In 1999, Lim was commissioned to write a Singapore National Day parade song which he wrote 'Together', a duet which was performed by Dreamz FM and Evelyn Tan. He also composed 'Moments of Magic', the theme song of Singapore's millennium celebrations.

In May 2000, the Ministry of Information and the Arts of Singapore, invited local composers were invited to rearrange the national anthem, Majulah Singapura, in F major. After selecting the version submitted by Cultural Medallion winner Phoon Yew Tien, MITA then commissioned Lim to produce a recording by the Singapore Symphony Orchestra conducted by Lim Yau, which was carried out at the Victoria Concert Hall on 20 November 2000.

In 2004, Lim became one of the judges for Singapore Idol, the first Asian show of the Idol franchise. He drew substantial attention due to his remarks and deadpan expressions, known to be brutally honest and direct with his comments. He would also later be the judge for all three seasons of Singapore Idol (2006 and 2009). For the third season, Lim wrote a song "Touched by an Angel" to be sung by the finalists in the final show and to be recorded by the winner.

In 2005, Lim produced another Singapore National Day parade song, 'Reach Out for the Skies', which was performed by Taufik Batisah and Rui En.

In 2007, Lim was also one of the judges for Asian Idol. He was also the judge for Mediacorp's reality show "Live The Dream".

In 2010, Lim wrote and produced the official theme song, Everyone, of the 2010 Summer Youth Olympics held in Singapore from 14 to 26 August 2010.

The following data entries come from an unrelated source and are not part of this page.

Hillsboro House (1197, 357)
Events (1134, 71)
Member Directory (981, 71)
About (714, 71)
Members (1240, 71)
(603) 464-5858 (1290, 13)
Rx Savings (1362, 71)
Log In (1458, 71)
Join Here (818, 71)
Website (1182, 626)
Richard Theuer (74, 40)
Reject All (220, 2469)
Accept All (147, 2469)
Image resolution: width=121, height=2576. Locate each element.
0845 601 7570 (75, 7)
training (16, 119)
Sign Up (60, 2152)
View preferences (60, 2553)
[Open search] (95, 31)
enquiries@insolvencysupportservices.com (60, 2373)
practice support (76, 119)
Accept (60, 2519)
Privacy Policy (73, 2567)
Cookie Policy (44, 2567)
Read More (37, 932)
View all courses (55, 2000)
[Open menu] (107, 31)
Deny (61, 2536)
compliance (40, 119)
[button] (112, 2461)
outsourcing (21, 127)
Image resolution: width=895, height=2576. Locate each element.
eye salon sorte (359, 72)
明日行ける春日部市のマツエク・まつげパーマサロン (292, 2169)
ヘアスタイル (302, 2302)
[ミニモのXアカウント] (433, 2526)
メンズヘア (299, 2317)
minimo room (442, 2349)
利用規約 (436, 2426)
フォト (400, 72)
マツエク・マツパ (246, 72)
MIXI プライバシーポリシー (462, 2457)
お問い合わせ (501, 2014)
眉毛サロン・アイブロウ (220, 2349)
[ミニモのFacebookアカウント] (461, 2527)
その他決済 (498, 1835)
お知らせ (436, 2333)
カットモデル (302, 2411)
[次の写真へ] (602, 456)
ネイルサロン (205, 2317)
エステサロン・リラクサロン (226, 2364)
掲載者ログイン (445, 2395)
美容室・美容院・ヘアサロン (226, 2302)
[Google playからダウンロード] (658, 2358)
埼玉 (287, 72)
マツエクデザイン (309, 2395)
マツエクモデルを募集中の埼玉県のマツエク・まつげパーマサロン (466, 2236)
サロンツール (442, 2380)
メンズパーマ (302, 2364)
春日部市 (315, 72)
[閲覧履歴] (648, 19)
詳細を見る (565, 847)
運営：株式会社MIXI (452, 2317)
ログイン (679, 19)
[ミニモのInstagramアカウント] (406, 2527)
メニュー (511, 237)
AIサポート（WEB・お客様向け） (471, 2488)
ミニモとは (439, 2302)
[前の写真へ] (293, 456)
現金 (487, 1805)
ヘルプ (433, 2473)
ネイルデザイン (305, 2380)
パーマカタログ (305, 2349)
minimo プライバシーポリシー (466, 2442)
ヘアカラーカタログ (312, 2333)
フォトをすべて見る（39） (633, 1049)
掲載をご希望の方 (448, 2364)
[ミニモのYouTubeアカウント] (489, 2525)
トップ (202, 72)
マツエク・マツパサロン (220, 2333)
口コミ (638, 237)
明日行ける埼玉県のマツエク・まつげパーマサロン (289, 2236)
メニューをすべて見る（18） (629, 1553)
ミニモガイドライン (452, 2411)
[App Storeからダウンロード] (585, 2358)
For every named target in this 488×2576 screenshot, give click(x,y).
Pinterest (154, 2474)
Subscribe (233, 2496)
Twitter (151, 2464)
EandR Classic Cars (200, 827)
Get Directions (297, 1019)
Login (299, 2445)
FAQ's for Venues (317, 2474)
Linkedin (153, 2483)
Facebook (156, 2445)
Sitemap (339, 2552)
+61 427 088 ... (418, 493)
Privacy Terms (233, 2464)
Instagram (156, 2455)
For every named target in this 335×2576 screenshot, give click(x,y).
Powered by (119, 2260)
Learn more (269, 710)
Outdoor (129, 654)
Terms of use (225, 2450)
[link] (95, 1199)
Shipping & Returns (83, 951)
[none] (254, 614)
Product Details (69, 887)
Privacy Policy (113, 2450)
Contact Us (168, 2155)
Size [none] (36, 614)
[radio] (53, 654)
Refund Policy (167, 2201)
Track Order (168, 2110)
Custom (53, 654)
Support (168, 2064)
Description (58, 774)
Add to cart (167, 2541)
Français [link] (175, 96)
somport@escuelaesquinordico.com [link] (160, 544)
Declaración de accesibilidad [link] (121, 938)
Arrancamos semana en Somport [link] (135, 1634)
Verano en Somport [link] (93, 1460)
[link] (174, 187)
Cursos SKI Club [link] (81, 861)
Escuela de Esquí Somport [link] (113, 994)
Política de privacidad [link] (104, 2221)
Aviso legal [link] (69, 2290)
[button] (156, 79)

In 2013, Lim said he wanted to produce new local talent and make them to be celebrities. He then created a Singaporean reality-singing competition programme, The Final 1 in 2013. He was also one of the three judges for the show. The programme went on for a second season in 2015 with Lim as a judge again.

== Awards ==

- 'The Most Outstanding Composition Award' at the Asia Popular Song Festival in 1981

==Personal life==

Lim is married to Judy Hsu, a Taiwanese Canadian and Singaporean PR who was a former singer and current CEO of the Consumer, Private and Business Banking (CPBB) at Standard Chartered Bank. They met while she was a recording artist and known as Hsu Zhong Wei (徐仲薇) more than 37 years ago. They have two sons.

In March 2023, Lim was charged for molestation which happened in 2021 at his Hype Records office. He was later charged in June for insulting the modesty of 3 other women over the time period of 1998 and 2013. In September, Lim received an additional charge for insulting another woman's modesty in 2012, resulting in him having a total of seven charges across five victims.Lim was convicted of molestation in November 2025 and was sentenced to 13 months' jail.